Bacterial diversity within the human subgingival crevice

Abstract

Molecular, sequence-based environmental surveys of microorganisms have revealed a large degree of previously uncharacterized diversity. However, nearly all studies of the human endogenous bacterial flora have relied on cultivation and biochemical characterization of the resident organisms. We used molecular methods to characterize the breadth of bacterial diversity within the human subgingival crevice by comparing 264 small subunit rDNA sequences from 21 clone libraries created with products amplified directly from subgingival plaque, with sequences obtained from bacteria that were cultivated from the same specimen, as well as with sequences available in public databases.

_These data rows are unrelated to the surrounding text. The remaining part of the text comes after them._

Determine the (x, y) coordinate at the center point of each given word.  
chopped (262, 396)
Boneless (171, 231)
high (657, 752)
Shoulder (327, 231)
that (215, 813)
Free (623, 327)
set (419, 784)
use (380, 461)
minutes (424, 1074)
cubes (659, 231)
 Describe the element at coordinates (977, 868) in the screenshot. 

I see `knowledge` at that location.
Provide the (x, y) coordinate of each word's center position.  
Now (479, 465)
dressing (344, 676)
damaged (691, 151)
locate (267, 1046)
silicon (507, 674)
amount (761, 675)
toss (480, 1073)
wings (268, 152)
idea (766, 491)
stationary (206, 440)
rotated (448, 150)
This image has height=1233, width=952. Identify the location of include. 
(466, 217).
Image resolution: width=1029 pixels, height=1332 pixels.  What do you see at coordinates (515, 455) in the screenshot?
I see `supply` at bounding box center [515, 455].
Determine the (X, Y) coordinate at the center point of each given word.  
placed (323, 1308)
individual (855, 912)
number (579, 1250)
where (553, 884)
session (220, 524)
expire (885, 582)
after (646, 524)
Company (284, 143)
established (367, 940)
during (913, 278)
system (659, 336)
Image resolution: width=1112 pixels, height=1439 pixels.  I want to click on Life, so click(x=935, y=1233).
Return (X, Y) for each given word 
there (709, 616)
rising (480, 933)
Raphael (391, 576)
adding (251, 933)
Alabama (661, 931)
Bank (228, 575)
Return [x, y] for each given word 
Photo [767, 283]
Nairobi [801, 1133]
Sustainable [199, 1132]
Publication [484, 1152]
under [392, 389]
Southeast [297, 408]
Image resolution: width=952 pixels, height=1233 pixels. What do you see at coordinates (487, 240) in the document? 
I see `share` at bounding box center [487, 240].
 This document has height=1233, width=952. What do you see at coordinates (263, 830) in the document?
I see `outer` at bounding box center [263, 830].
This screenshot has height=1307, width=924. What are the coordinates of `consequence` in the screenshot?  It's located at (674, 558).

The majority (52.5%) of the directly amplified 16S rRNA sequences were <99% identical to sequences within public databases. In contrast, only 21.4% of the sequences recovered from cultivated bacteria showed this degree of variability. The 16S rDNA sequences recovered by direct amplification were also more deeply divergent; 13.5% of the amplified sequences were more than 5% nonidentical to any known sequence, a level of dissimilarity that is often found between members of different genera. None of the cultivated sequences exhibited this degree of sequence dissimilarity. Finally, direct amplification of 16S rDNA yielded a more diverse view of the subgingival bacterial flora than did cultivation. Our data suggest that a significant proportion of the resident human bacterial flora remain poorly characterized, even within this well studied and familiar microbial environment.

Figure 1

Streptococcus spp. (yellow) in a thin smear of the gingival specimen revealed by in situ hybridization with a Streptococcus-specific Texas Red-labeled oligonucleotide probe (red) and a broad range bacterial FITC-labeled oligonucleotide probe (green). (×500.)

Figure 2

Phylogenetic relationships of bacteria detected in a subgingival specimen, inferred from 16S rDNA sequence analysis. This unrooted tree was constructed by using 489 homologous sequence positions (534–1,050; E. coli numbering) and a maximum-likelihood algorithm. Sequences were given a colored alphanumeric designation according to whether they were amplified directly from the specimen (A; red), obtained from organisms cultivated from the specimen (C; green), or found by both methods (AC; blue). An organism name is provided adjacent to an alphanumeric designation when a sequence generated from this study was ≥99.0% identical to a sequence in a public database. Sequences selected from a public database for purposes of reference (not detected in the specimen) are indicated with the organism name in black. The number within each shaded fan indicates the total number of unique (amplified and cultivated) phylotypes within the group.

Figure 3

Phylogenetic relationships of bacteria that belong within the Low GC Gram Positive division, inferred from 16S rDNA sequence analysis. This tree was constructed by using 860 homologous sequence positions (534–1,400; E. coli numbering) and a maximum-likelihood algorithm; it was rooted by using the sequence of Peptococcus niger. Confidence values >50% from bootstrapped data are displayed. For sequence designation scheme, see Fig. 2 legend. Cluster designations are based on the proposed phylogenetic scheme of Collins et al. (26).

Figure 4

Phylogenetic relationships of bacteria that belong within the Actinobacteria division, inferred from 16S rDNA sequence analysis. This tree was constructed by using 894 homologous positions (534–1,438; E. coli numbering) and a maximum-likelihood algorithm; it was rooted by using the sequence of Streptomyces coelicolor. Confidence values >50% from bootstrapped data are displayed. For sequence designation scheme, see Fig. 2 legend.